The Supreme Court in London has ordered Great Ormond Street Hospital to continue providing life-support to 10-month-old Charlie Gard. Charlie has been on life-support since becoming ill two months ago due to the extremely rare RRM2B mitochondrial depletion syndrome no one knew he had. While his parents, Chris Gard and Connie Yates, worked to save him and found an experimental treatment that has the potential to save his life and a doctor who is willing to try it, Great Ormond Street Hospital, where Charlie is being treated, began fighting to end Charlie’s life by withdrawing life-support.
Though the family lives in London and the treatment that could save Charlie is in the United States, his parents successfully raised £1,308,640 to date and are ready to get him the help he needs.

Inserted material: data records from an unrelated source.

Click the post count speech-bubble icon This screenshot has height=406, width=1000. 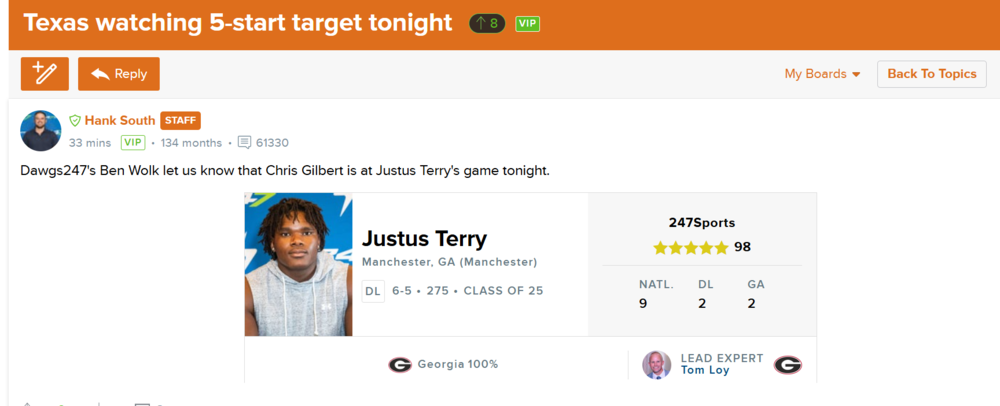coord(245,143)
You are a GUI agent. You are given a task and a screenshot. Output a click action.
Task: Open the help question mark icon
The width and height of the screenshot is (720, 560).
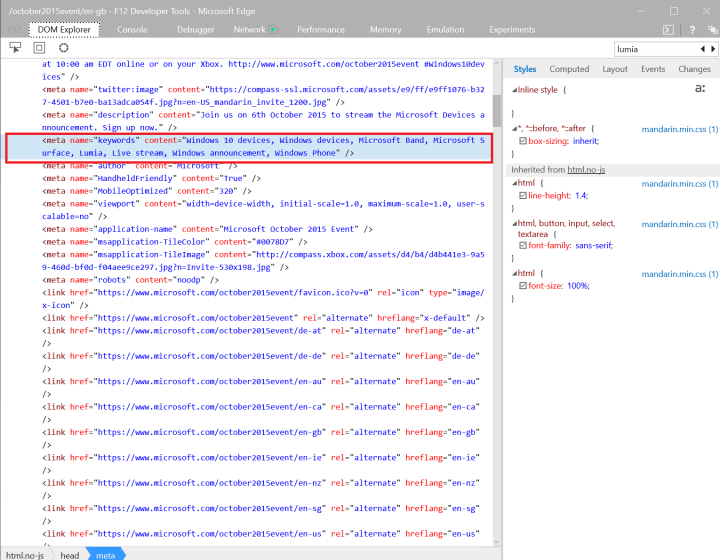[x=692, y=30]
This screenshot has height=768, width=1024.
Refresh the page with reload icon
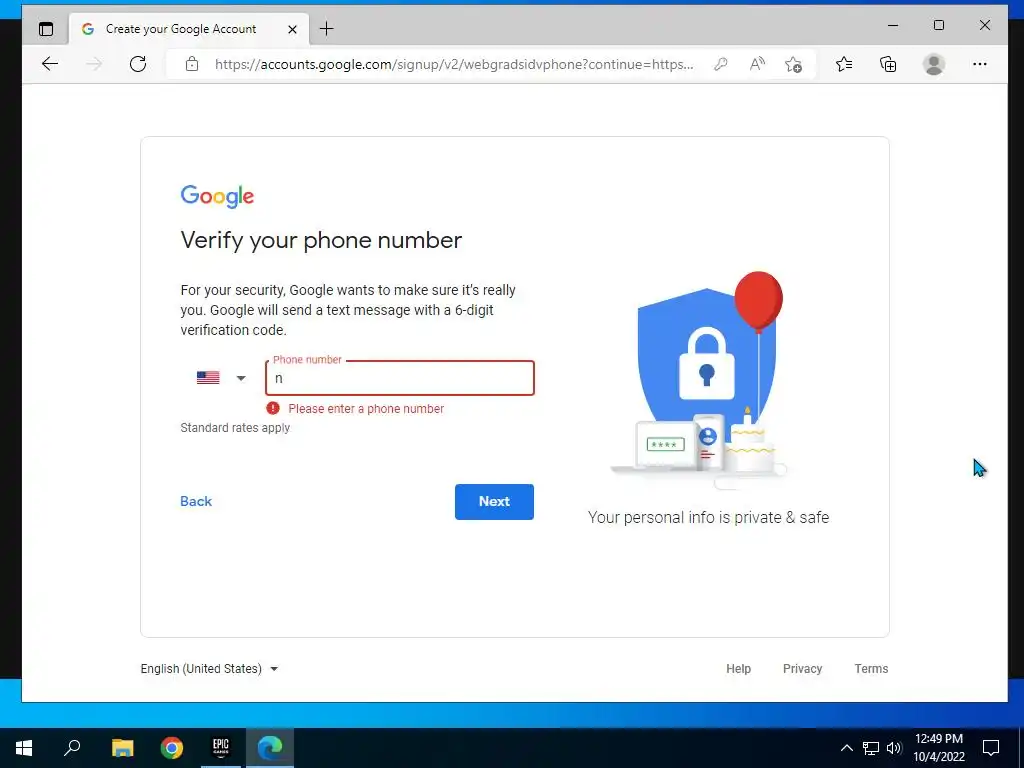[x=138, y=64]
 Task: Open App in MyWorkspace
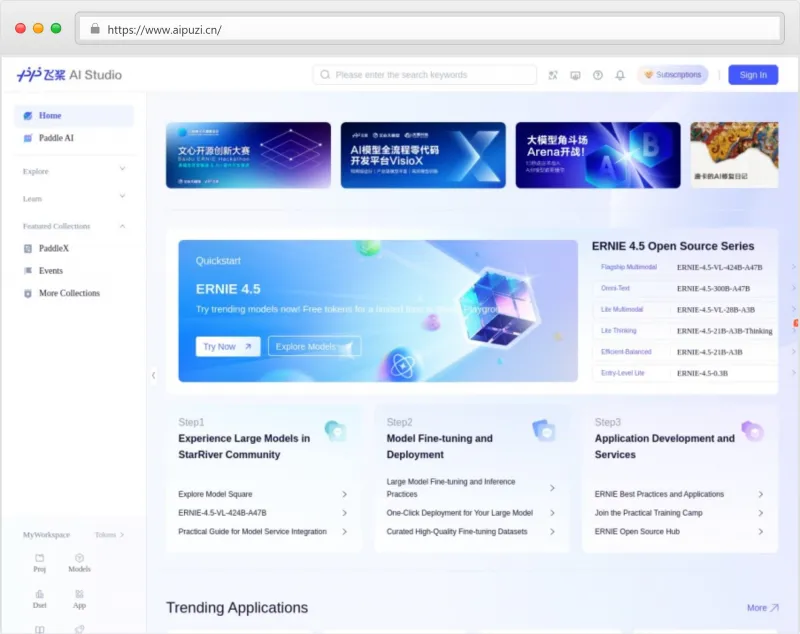click(79, 598)
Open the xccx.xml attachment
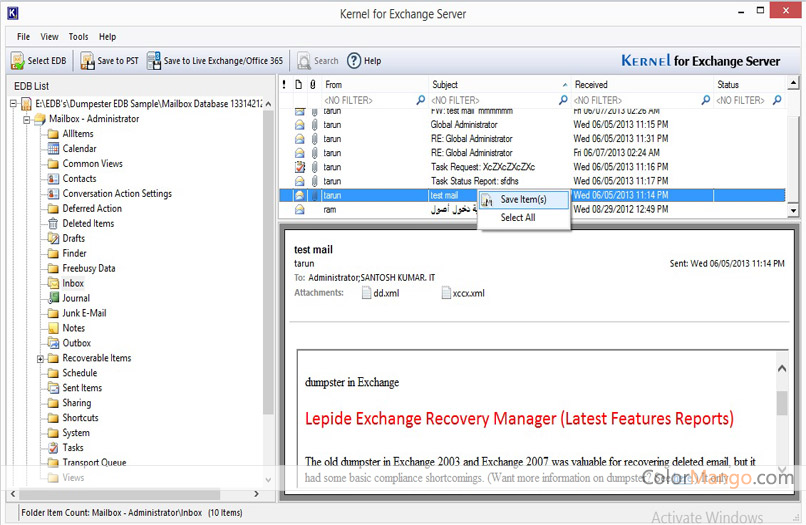 coord(445,293)
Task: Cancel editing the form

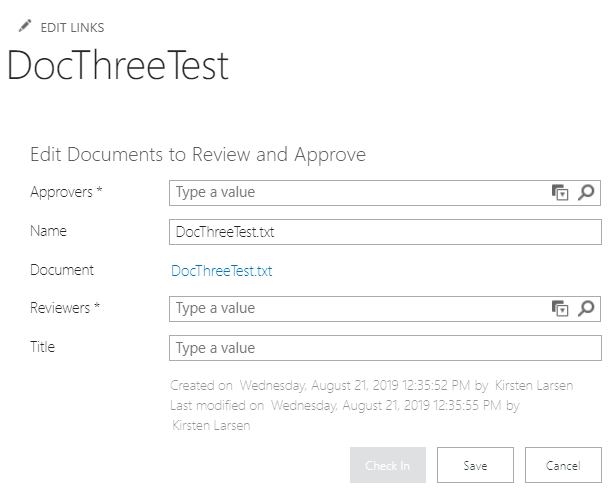Action: (x=563, y=465)
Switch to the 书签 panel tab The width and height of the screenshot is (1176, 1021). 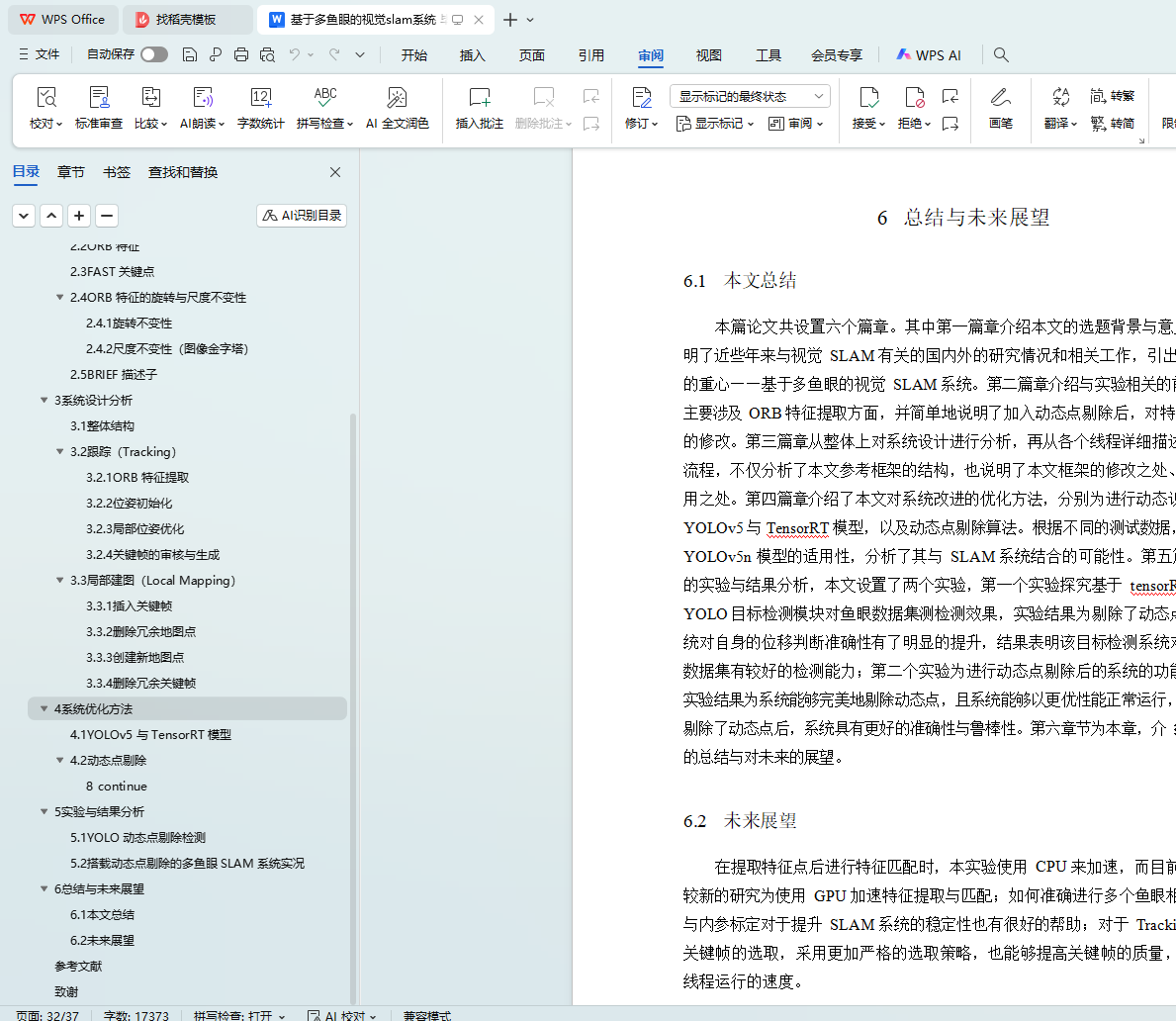(117, 172)
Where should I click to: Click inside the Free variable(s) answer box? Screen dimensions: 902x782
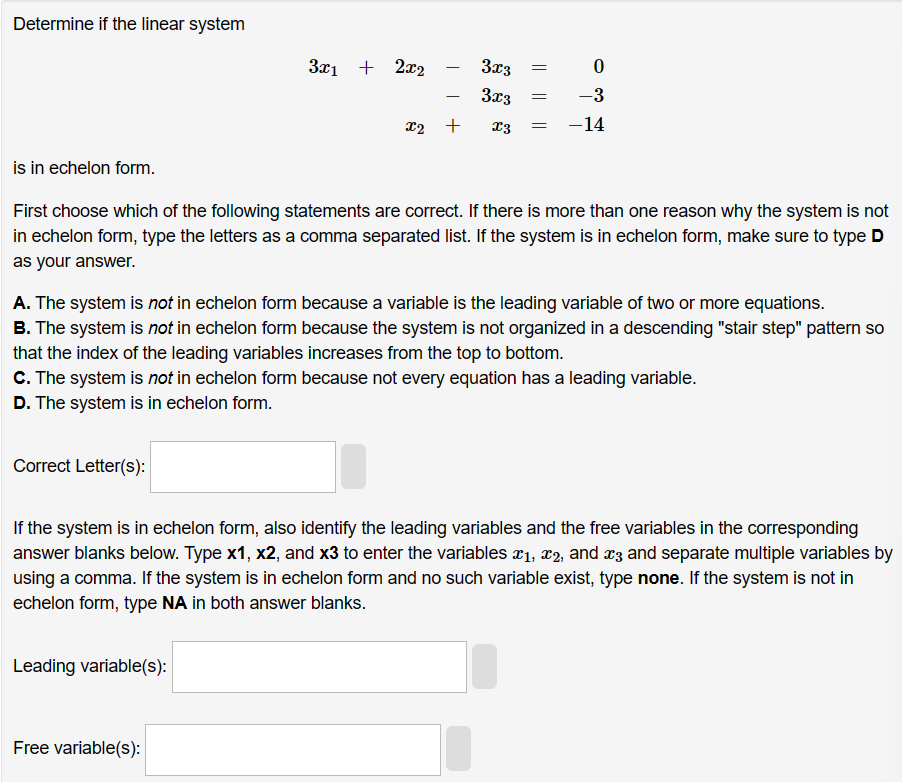pos(292,748)

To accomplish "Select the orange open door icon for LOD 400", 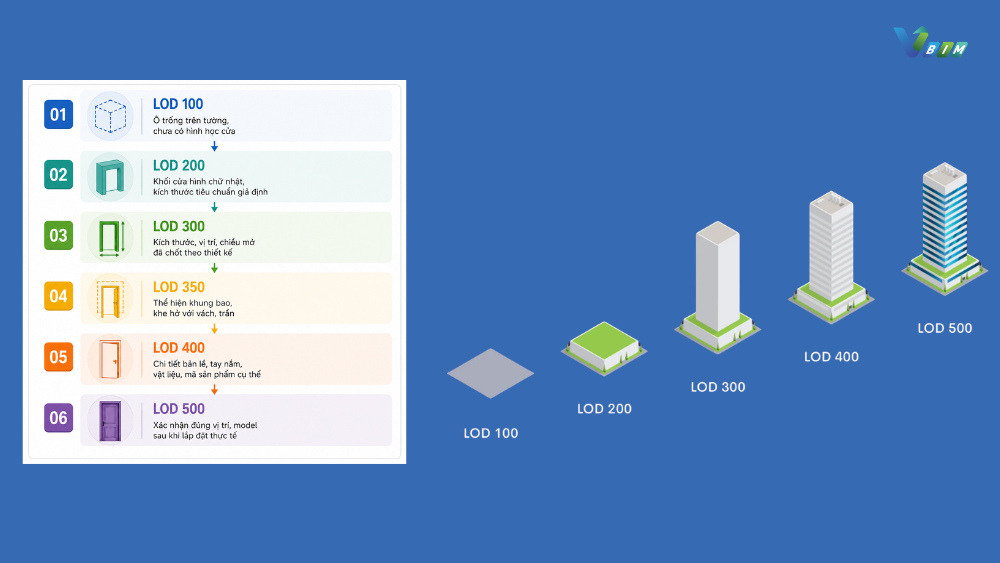I will 110,359.
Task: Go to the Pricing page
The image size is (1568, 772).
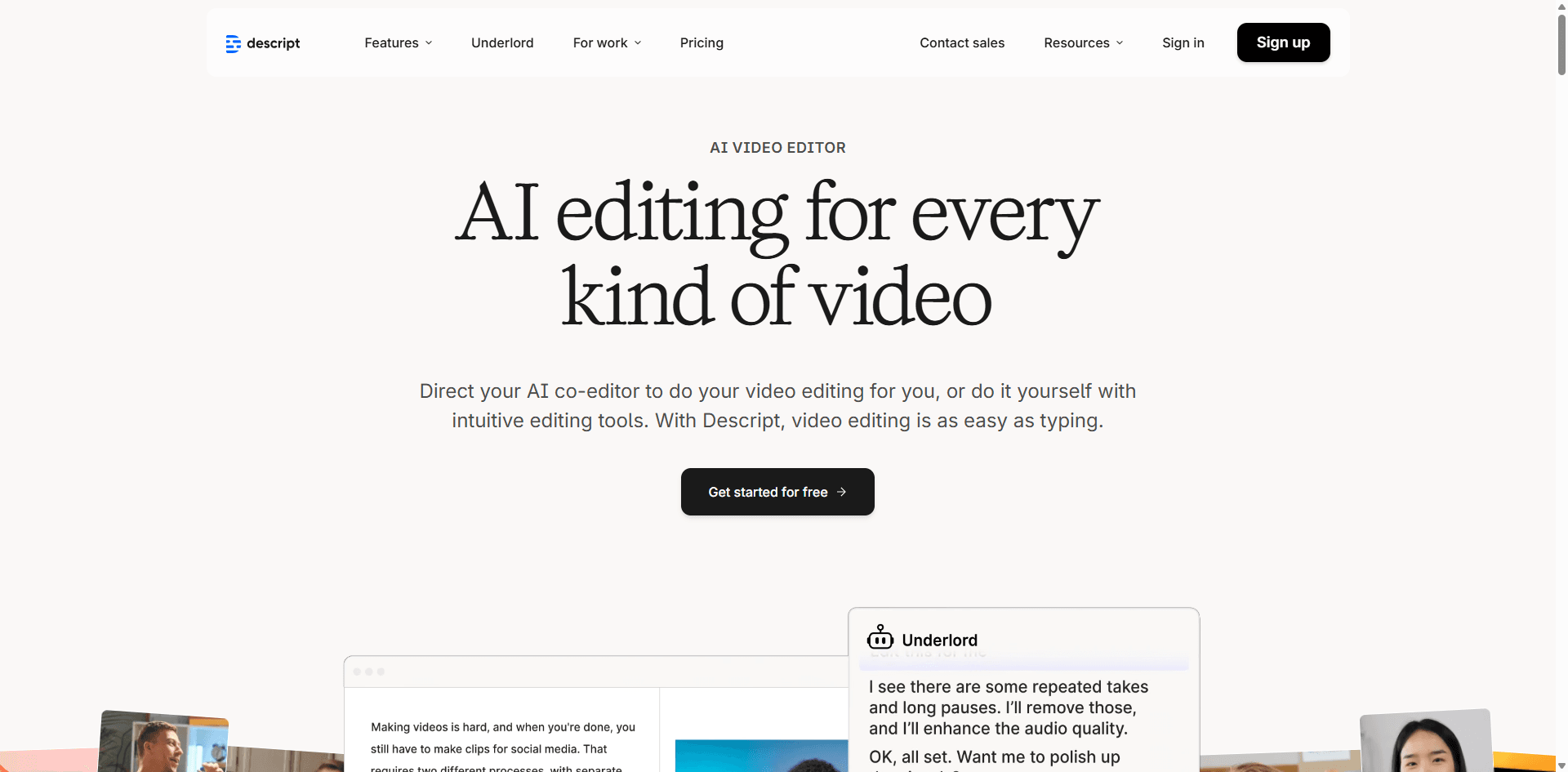Action: (702, 42)
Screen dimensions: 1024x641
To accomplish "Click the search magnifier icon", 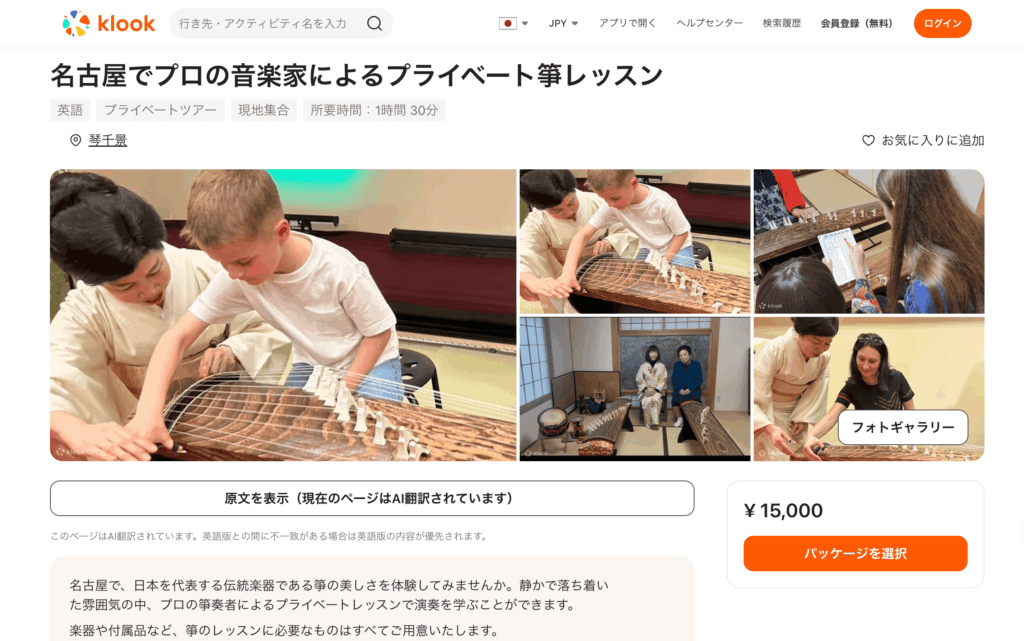I will click(x=374, y=23).
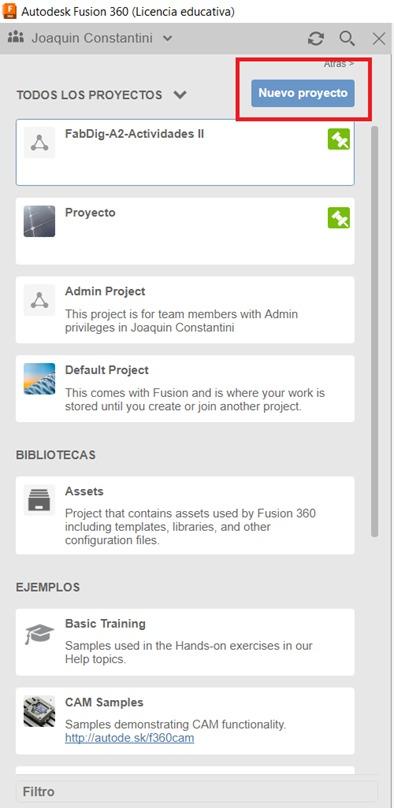This screenshot has height=808, width=394.
Task: Expand the Joaquin Constantini team dropdown
Action: [x=167, y=38]
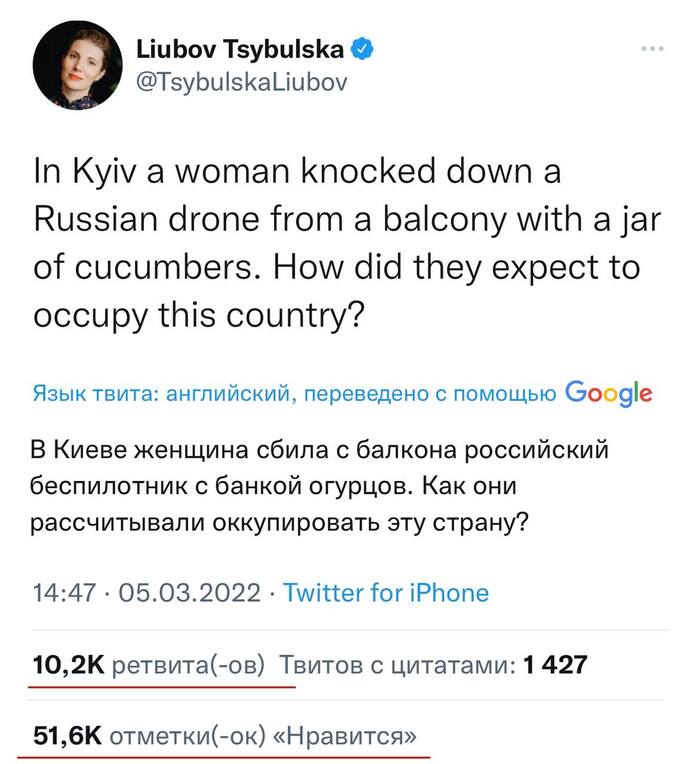
Task: Click the Russian sentence 'В Киеве женщина сбила'
Action: [x=320, y=450]
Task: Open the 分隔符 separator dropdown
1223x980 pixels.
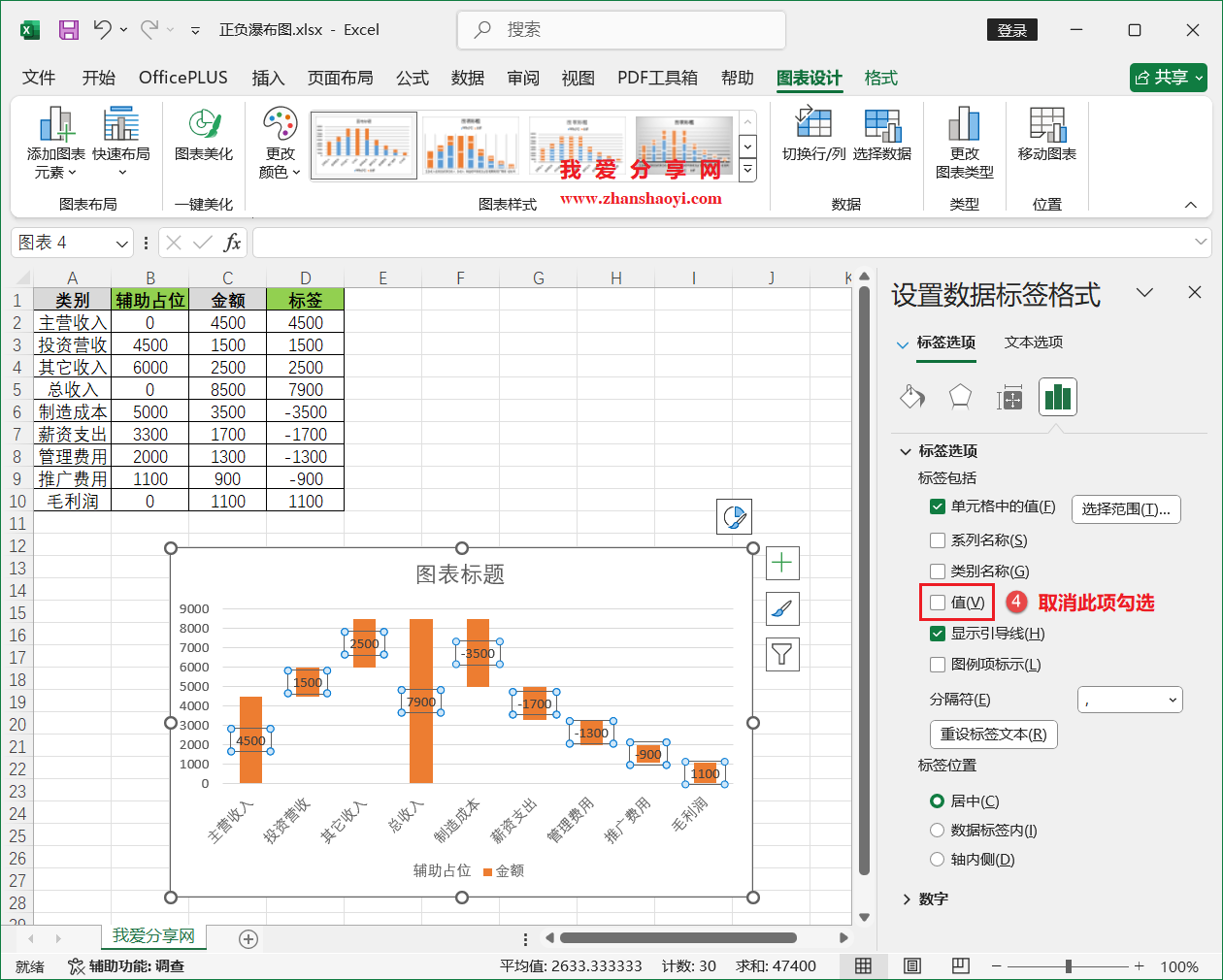Action: (x=1130, y=699)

However, a court ruled in favor of the hospital and since then Charlie has remained on life-support while his parents continue to appeal the decision. His parents lost appeals in the High Court, the Court of Appeal, and the Supreme Court in London. Now they are hoping the European Court of Human Rights will help them take a shot at saving their son.
Up for debate in this legal battle is whether or not parents should have the right to get their child the medical treatment they want for him. When a child is placed in the hospital, is it up for doctors to decide how to proceed, or parents?
Doctors are arguing that the experimental treatment is just that – experimental – and it won’t help Charlie. They say he is unable to see or hear and is suffering. Doctors say that because of the brain damage he has suffered, he should die. Charlie’s parents disagree.
“We have been with Charlie day in, day out and watched our poor baby get weaker and weaker, now he needs a ventilator to breathe but we have never lost hope throughout all this time,” Yates wrote on the family’s GoFundMe page. “After endlessly researching and speaking to Dr’s all over the world we found hope in a medication that may help him and a Dr in America has accepted him in his hospital.”
While Charlie’s parents know that the experimental treatment may not work, they want their child to have every chance possible and say that even if it doesn’t save Charlie’s life, their participation may help save other children’s lives in the future.
“We just want to have our chance. It would never be a cure but it could help him live. If it saves him, amazing. I want to save others. Even if Charlie doesn’t make it through this, I don’t ever want another mum and their child to go through this,” Yates told BBC.
Recently the family was gifted with a surprise picnic on the hospital roof by the nurses who care for Charlie.
“Charlie was awake the whole time,” Yates told the Daily Mail. “It was wonderful for him to feel the sun on his face and the wind in his hair. We put on some music and Chris and I lay down next to Charlie. For the first time in months we felt like a normal family.”
The family feels “let down” by the justice system saying that since the doctor in the United States believes the treatment could work for Charlie they don’t understand why the court would stop them from trying to save their son.
The hospital has been ordered to keep Charlie on life-support until midnight on July 10, 2017 pending the hearing at the European Court of Human Rights which has said the case is a “priority” and will be treated with “the utmost urgency.”